Hong Kong’s Securities and Futures Fee (SFC) has issued a warning about unregulated cryptocurrency investing platforms, specifically Binance. The regulator reported that the crypto exchange is supplying the trading of “stock tokens.”
The SFC issued a assertion Friday warning the community about unregulated crypto buying and selling platforms. The regulator dealt with Binance in distinct, stating that the international crypto exchange might be providing trading solutions in “stock tokens” to Hong Kong investors. The SFC thorough:
The SFC wishes to make it apparent that no entity in the Binance team is licensed or registered to perform ‘regulated activity’ in Hong Kong.
“Stock tokens are virtual assets that are represented to be backed by diverse depository portfolios of fundamental abroad stated stocks,” the SFC in-depth.

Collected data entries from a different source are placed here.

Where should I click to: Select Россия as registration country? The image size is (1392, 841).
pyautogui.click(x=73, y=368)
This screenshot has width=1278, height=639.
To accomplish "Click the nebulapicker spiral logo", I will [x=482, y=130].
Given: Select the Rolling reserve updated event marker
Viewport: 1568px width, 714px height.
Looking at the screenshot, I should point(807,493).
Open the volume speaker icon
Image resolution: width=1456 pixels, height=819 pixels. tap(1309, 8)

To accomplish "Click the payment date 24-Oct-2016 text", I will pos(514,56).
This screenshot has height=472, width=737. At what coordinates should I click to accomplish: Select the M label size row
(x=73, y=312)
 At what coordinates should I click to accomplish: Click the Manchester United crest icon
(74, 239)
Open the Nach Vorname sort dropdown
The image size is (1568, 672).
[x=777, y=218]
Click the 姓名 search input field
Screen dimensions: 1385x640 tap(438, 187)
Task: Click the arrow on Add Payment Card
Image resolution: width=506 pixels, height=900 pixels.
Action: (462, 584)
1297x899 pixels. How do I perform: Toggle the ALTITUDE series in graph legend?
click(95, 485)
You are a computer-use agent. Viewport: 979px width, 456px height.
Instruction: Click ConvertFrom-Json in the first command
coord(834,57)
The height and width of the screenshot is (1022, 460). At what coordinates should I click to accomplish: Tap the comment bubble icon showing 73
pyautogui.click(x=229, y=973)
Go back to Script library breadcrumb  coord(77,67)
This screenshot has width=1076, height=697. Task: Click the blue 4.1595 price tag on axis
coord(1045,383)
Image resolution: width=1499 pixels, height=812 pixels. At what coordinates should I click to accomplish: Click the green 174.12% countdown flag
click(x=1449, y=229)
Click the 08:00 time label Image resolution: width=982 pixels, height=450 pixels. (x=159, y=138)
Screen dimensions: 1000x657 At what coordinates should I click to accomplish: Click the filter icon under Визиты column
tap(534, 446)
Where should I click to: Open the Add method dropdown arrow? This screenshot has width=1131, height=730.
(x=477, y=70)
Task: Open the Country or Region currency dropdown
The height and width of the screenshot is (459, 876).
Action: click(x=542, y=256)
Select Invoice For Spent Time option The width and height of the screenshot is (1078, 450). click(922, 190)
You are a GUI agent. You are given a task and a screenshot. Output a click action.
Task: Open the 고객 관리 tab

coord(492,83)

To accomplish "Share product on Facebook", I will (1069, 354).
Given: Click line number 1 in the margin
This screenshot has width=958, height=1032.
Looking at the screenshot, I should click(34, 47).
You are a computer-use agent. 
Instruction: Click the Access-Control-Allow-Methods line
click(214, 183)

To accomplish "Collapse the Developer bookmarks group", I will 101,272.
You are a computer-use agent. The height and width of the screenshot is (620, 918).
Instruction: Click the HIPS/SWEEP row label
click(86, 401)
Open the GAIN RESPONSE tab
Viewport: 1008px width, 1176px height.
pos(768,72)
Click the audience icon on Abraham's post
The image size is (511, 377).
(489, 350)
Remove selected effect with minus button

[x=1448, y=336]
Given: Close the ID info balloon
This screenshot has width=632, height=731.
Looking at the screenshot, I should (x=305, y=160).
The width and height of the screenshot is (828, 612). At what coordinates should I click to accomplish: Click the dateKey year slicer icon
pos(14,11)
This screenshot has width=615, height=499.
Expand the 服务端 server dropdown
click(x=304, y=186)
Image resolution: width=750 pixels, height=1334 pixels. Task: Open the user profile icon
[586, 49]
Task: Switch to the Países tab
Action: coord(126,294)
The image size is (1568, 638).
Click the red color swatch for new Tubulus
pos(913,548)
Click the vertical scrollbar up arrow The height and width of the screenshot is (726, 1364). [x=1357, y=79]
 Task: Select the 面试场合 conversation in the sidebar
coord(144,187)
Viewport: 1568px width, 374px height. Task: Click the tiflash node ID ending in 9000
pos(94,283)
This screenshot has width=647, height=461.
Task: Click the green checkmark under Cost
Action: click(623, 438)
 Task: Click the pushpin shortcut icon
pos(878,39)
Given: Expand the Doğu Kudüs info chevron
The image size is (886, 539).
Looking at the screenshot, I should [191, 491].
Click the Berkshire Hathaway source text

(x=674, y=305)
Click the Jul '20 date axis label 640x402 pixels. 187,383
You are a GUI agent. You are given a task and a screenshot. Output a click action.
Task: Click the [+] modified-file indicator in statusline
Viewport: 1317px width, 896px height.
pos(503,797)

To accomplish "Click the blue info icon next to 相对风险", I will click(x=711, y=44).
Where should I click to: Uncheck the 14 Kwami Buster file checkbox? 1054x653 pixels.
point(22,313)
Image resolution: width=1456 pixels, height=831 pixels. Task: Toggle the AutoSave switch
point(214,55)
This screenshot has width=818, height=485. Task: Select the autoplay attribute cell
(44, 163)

The regulator mentioned that “In Hong Kong, stock tokens are probable to be ‘securities.’” For these that are considered securities, “marketing and/or distributing these tokens – whether or not in Hong Kong or concentrating on Hong Kong traders – constitute a ‘regulated activity’ and need a licence from the SFC until an applicable exemption applies,” the announcement points out.
Thomas Atkinson, the SFC’s Govt Director of Enforcement, commented:
Investors should really be cautious of the threats of investing digital assets on an unregulated platform. If the platform ceases operation, collapses, or is hacked, buyers might deal with the feasible danger of shedding their whole investments held on the platform.
The SFC pointed out that it “has received grievances from investors who experienced difficulties in withdrawing fiat currencies or digital property from their accounts opened with unregulated platforms.”
Aside from Hong Kong, an increasing selection of regulators have issued warnings about Binance, including the U.K., Japan, Italy, Thailand, Lithuania, and the Cayman Islands.